Quoted passage:
· · ·
I have probably not done justice to any of the aforementioned authors but I plan on dedicating a later post to a reevaluation of the Hostel series wherein I will hopefully be able to better explain these critics’ arguments.  However what is interesting here is that the films were all beaten with “torture porn” stick but for a variety of different and contradictory reasons.  Edelstein criticised the excessive violence and vacuous morals, Kermode criticised them for being about nothing, while Newman and Bernard criticised them for being about something, just the wrong thing.

It is interesting that Kermode and Newman were united in their dislike for Hostel given that both are renowned for their expert knowledge of the horror genre and are often associated with arguing the case for the “Video Nasty”.  Both critics have contributed greatly to the legitimisation of the horror genre in mainstream critical circles in the UK and Ireland over the past 30 years.  In their capacity as respected critics they have been able to generate a popular respect for their own favourite horror films, developing something of a canon of films that might otherwise be dismissed as trash or mindless exploitation.

Australian critic Adrian Martin differentiates a film canon from a mere best of list on the basis that canons are imbued or legitimised with some sort of authority.  Kermode and Newman, from their position as prominent, respected film critics, have the authority to be canon makers.  I would imagine that Kermode has single-handedly altered large swathes of his middle brow, middle class, middle aged audience’s perception of The Exorcist from lowbrow ’70s horror to bona fide classic.  While this is laudable, my problem is that I imagine that a lot of the people whose views on the film have been changed by Kermode have not altered their position on the basis of a deeper understanding of the piece gleaned from listening to him but simply because he said so and the accepted weight of his opinion is enough.  These are probably the type of people that write those really annoying emails to “The Good Doctor” expecting a big pat on the back for dragging their uncultured, idiot friend to see The Best Exotic Marigold Hotel or something equally banal (usually starring Maggie Smith).  And this is one of the major problems with film canons, or any other canons in the Humanities, they dull our capacity for critical thought.

For example, if somebody told you that their favourite film was Citizen Kane, I would imagine that your first thought would be “You’re a f***ing liar!”.  You would then probably initiate a thought process that might allow you to uncover why this person was regurgitating such an unoriginal opinion.  Stating that Citizen Kane is your favourite film simply does not reflect personal preference.  It gives no insight into your personality or tastes but suggests only that you read somewhere that Citizen Kane is the greatest film of all time and that you now want to show how boringly refined you are by conflating your preferences with accepted values of worth.  The dull, pretentious man who claims to love Citizen Kane above all other films probably did enjoy it.  However I would bet my right eye that he has enjoyed other films more and only plumps for Citizen Kane because of its classic status at the top of the canon of good taste.  Jason Solomons made such an observation in an article for the Observer in 2002 following the publishing of the 2002 Sight & Sound Critics Poll, as he criticised the contributors for being too self-consciously reflective of perceived academic notions of good taste .
· · ·
[Recorded data]
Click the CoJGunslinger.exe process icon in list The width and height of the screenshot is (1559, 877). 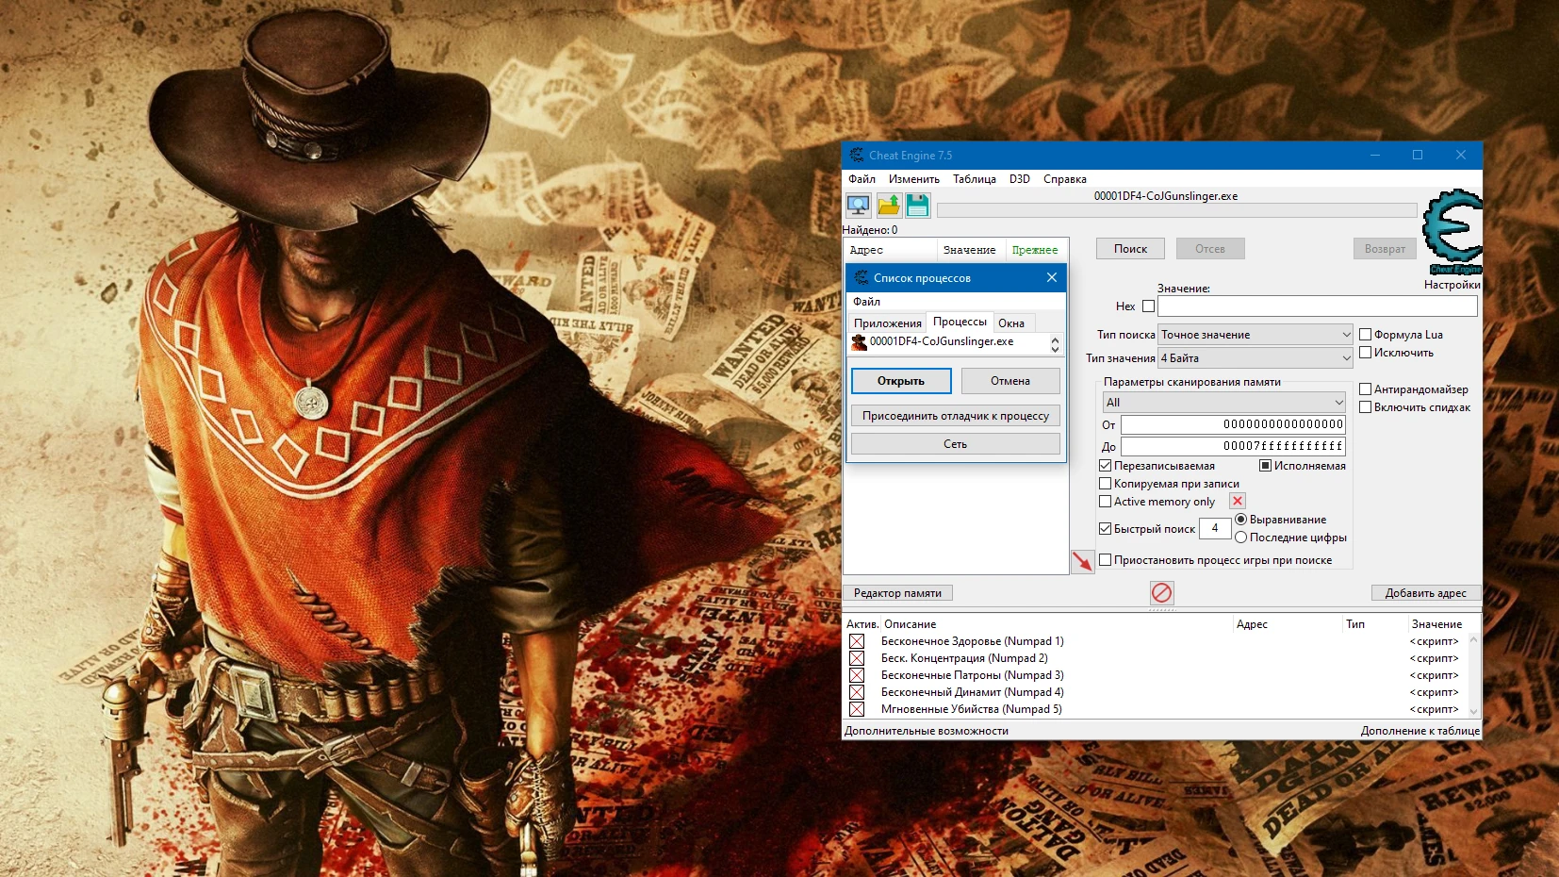861,342
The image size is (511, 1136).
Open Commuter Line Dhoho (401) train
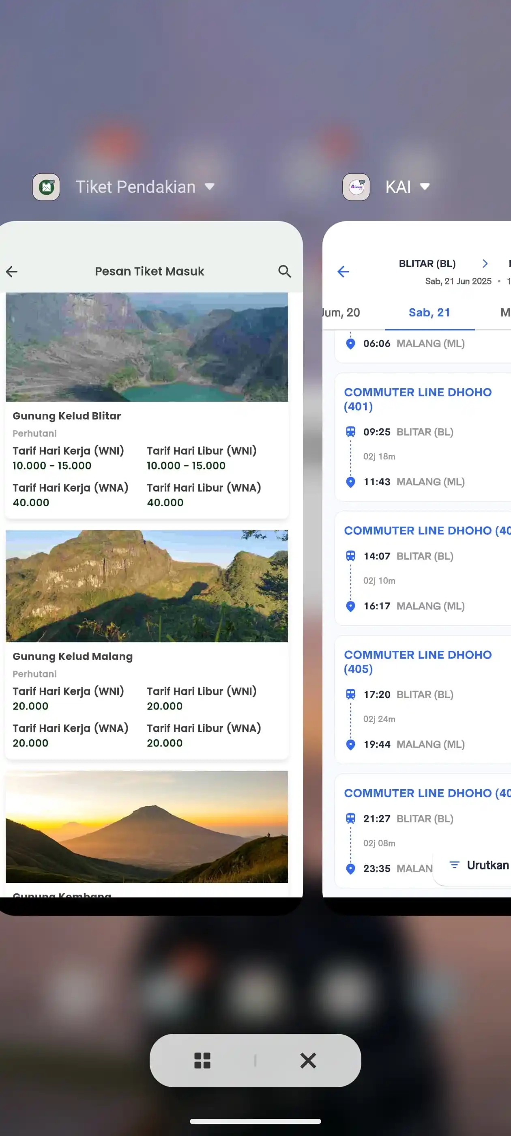point(418,399)
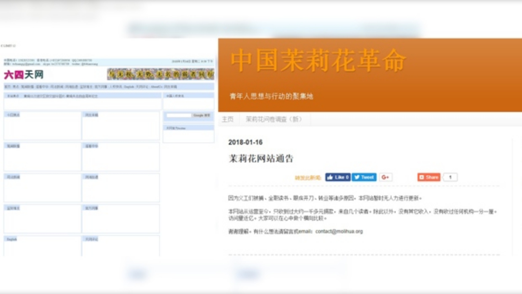Image resolution: width=522 pixels, height=294 pixels.
Task: Click the 六四天网 site logo
Action: pyautogui.click(x=24, y=75)
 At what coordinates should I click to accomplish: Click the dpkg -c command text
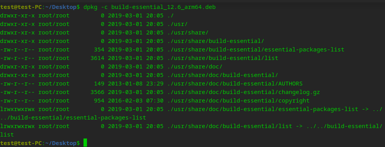[95, 7]
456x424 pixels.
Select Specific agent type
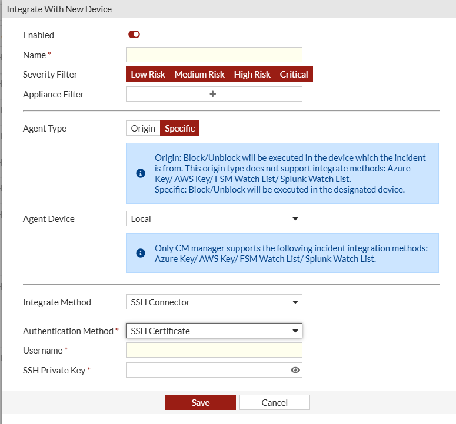click(179, 128)
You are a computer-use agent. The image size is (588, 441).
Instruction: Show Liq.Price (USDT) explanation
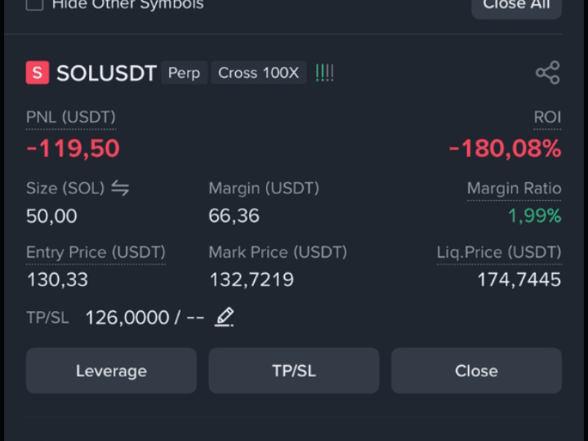pos(499,252)
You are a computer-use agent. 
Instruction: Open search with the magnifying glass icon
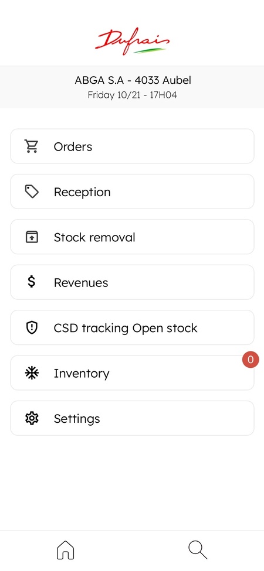click(198, 549)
· · ·
Instructions:
- 1) In the post about film critics, what does Adrian Martin say sets a film canon apart from a mere best-of list?
- 2) Please pick up the post about film critics after its final sentence and keep writing it.
The entries have no connection to the post about film critics.

Solved tasks:
- 1) A canon is imbued or legitimized with some sort of authority.

- 2)
Yeah but who cares I hear you ask.  Well, I would argue that film canons continue to have considerable relevance in developing critical thought in academia.  As postmodernism has permeated most disciplines within the Humanities over the past 30 years the practice of evaluation has disappeared from the study of film in western universities.  A consequence of this development has been the almost complete separation of academic film theory and the practice of film criticism.  Academic analysis is generally based on some class of postmodern theory or an ethnographically focused methodology.  Academia has worked hard to transform itself from an elitist and exclusionary arena to a more democratic, pluralist forum and, as such, a contemporary film studies student is as likely to write a thesis on Piranha 3DD as La Grande Illusion or to undertake a star study on Jason Statham rather than undertake an auteur analysis of Sergei Eisenstein.  And yet canons remain as relevant as ever (would any film theory programme at postgraduate level lack studies of works from all of the usual suspects – Godard, Cassavetes, Welles, Hitchcock, Eisenstein etc.).

In an oft cited article from 1985, Janet Staiger charts the development of canon formation in film studies throughout the 20th century.  According to her, canons will inevitably be ideologically and politically endowed given that they are products of particular cultural circumstances and this will ultimately affect how we think/write about cinema.  She notes how much of the early, pre-1920 writing that could be categorised as academic, focused on discovering those films that could genuinely be described as art.  Although there was some variation in the criteria employed by writers of the time, Staiger notes a relatively broad consensus on those works that could be considered legitimate art and that these works formed the dominant canons of the era that still hold today.  Her point is twofold. Firstly, criticism and analysis are ultimately tied to social and political beliefs and will therefore inevitably be politically imbued.  Nevertheless, we continue to peddle the same canonical works as the important works of the era even though our critical criteria have changed and this can affect how we write about film history.  In other words, although we base film criticism on different criteria now to 100 years ago we still continue to propagate the same canonical works from that era.  Rather than seek out new films from the early days of cinema, we seek to shape existing canons according to current theoretical norms.  An example she gives is The Cabinet of Dr Caligari which, she claims, came to prominence as a result of disputes over the its value rather than a singular critical consensus.  Yet it remains a part of the early silent canon and is probably the most recognisable example of German Expressionist cinema.

In their chapter for American Horror Film, Pamela Craig and Martin Fradley made a similar observation regarding Halloween.  Now a staple of the ’70s horror canon they claim that, upon its release, the question of whether the merits of its innovative formal techniques outweighed it “proto-Reaganite” politics generated considerable debate among prominent leftist critics.  Perhaps it was this very argument that generated such a sense of importance around Halloween because its cultural significance now appears beyond question.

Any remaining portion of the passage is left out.